We stepped out of the elevator and stood facing the hall leading to our rooms.

“Everyone thought we would get married one day,” she said.

“You’re drunk,” I said. “Way drunk.”

“I disagree.” She made her way to her room and slid the key into the door. Tiny green lights twinkled. “I’m something, but I’m not drunk. Come in? Do you want to?”

“Celestial,” I said, though I felt myself leaning in her direction like someone tipped the world. “It’s me, Dre.” She laughed and it sounded playful like we hadn’t watched Roy’s daddy bury his wife with an old-fashioned spade. She laughed like this was a time before anything bad had ever happened.

“It’s me, too,” she said with a grin. “Celestial.”

I tried to laugh back, but no sound came. Besides, any laugh would be fake, and I never faked anything when it came to her.

It was all over when I stepped over the threshold and heard the door click shut behind me.

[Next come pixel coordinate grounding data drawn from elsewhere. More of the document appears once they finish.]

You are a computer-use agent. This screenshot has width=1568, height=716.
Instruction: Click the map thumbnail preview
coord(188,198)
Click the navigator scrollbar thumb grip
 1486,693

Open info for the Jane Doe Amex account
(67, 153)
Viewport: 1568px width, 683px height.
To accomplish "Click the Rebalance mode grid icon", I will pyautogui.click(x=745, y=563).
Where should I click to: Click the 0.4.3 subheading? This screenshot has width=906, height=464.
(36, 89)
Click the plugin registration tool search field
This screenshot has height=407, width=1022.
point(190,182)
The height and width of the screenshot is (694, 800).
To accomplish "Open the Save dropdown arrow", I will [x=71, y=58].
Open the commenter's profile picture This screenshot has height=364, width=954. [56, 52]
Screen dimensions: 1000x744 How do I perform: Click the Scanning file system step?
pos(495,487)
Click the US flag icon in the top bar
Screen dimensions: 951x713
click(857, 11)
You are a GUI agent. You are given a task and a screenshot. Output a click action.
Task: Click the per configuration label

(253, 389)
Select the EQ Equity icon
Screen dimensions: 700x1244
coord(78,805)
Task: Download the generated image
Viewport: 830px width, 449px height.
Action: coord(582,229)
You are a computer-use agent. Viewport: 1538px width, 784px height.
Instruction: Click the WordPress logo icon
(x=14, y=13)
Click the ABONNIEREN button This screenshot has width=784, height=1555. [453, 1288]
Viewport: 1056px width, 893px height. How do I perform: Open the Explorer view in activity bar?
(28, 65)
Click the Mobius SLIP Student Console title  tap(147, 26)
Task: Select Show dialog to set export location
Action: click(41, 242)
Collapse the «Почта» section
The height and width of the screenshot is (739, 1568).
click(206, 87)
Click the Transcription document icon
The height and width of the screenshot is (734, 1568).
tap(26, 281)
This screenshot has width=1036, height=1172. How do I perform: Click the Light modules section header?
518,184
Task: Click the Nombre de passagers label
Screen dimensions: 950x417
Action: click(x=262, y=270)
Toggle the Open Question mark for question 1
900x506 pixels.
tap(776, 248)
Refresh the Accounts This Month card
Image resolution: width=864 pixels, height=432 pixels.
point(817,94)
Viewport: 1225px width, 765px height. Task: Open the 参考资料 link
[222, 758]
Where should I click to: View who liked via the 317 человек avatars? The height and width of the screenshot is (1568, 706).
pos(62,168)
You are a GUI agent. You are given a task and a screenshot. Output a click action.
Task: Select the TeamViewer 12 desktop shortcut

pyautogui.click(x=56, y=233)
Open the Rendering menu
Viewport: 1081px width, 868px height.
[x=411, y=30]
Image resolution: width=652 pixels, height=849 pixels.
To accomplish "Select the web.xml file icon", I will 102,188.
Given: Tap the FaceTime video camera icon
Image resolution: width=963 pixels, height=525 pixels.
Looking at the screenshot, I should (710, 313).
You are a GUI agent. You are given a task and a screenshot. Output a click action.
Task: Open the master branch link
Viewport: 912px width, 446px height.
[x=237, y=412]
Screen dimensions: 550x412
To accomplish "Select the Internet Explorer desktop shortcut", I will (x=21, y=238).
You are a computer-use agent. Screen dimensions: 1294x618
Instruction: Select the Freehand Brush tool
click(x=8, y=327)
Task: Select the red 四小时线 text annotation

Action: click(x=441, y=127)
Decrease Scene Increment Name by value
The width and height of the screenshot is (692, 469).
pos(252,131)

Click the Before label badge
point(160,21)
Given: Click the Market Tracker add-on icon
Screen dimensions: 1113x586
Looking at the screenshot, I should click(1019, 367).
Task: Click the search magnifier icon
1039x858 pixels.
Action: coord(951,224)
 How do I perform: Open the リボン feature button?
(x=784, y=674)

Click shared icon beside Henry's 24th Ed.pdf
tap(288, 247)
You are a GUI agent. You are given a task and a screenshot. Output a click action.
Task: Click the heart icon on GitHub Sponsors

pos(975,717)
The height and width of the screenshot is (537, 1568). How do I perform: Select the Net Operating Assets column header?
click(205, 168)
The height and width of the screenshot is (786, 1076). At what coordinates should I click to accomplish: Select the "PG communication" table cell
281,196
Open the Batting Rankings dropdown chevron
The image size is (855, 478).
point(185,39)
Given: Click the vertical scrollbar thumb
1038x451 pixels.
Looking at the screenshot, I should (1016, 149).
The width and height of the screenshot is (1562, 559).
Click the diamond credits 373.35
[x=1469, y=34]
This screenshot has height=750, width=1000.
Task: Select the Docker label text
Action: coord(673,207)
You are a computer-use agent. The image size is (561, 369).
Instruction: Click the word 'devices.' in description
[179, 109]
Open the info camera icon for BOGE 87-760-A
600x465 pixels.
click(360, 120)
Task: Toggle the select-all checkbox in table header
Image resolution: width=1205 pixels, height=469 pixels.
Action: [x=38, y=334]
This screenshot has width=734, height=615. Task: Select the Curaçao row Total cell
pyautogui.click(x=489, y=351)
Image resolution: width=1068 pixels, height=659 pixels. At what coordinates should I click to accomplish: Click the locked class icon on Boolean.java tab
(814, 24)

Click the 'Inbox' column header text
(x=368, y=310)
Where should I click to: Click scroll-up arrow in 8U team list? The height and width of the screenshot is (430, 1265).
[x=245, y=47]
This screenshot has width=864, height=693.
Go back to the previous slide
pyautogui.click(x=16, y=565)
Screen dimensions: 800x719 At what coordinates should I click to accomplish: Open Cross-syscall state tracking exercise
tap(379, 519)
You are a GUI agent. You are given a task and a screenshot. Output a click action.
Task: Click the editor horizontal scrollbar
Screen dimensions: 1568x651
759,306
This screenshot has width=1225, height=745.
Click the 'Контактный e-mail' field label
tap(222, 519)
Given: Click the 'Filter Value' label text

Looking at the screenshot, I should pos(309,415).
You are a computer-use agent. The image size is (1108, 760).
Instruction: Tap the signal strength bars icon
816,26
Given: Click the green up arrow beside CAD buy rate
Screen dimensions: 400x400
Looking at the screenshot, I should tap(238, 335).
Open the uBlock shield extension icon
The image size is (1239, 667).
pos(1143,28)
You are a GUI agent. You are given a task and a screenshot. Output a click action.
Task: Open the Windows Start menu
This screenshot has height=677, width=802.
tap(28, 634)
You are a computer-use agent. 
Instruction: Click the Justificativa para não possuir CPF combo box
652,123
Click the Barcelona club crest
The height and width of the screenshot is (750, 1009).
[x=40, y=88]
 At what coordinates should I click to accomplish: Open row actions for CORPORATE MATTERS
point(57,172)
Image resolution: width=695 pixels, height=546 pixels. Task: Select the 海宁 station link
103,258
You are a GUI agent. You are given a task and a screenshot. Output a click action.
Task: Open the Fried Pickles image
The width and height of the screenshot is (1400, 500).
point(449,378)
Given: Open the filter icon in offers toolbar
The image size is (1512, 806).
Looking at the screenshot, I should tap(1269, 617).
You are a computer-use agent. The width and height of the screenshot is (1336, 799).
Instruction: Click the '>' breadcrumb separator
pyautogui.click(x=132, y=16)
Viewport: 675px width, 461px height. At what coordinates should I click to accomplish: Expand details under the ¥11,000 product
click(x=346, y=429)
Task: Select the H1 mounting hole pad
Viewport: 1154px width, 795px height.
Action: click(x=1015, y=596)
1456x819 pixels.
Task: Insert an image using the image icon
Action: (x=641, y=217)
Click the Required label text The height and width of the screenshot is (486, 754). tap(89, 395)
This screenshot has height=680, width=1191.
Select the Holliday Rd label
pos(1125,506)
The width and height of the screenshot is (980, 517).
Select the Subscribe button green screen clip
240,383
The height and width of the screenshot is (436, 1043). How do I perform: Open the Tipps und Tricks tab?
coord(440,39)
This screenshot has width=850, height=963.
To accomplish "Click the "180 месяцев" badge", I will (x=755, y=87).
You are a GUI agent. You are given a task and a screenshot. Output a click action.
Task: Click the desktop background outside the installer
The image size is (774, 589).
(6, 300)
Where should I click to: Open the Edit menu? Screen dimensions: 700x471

We didn’t fall into each other’s arms like in a movie, with furious deep kissing and groping. For the first slow moments, we just looked at each other, like what we had chosen was a package that we couldn’t quite figure how to open. She sat on the bed and I did, too, and it reminded me of the other time when we crossed the line, in high school. Then, like now, we were dressed up and frazzled. Back then we had been in the dark basement, yet I could make out the outlines of the ruffles of her party dress. But now we were in the full light. Her hair swelled around her head in a dark halo; both our mouths were hot with alcohol and our clothes stained with graveyard soil.

I moved closer to her and wound my fingers in her thick hair. “We’ve always been together,” she told me. “Not like this. But always.”

I nodded. “I want to be the only one you cook for.”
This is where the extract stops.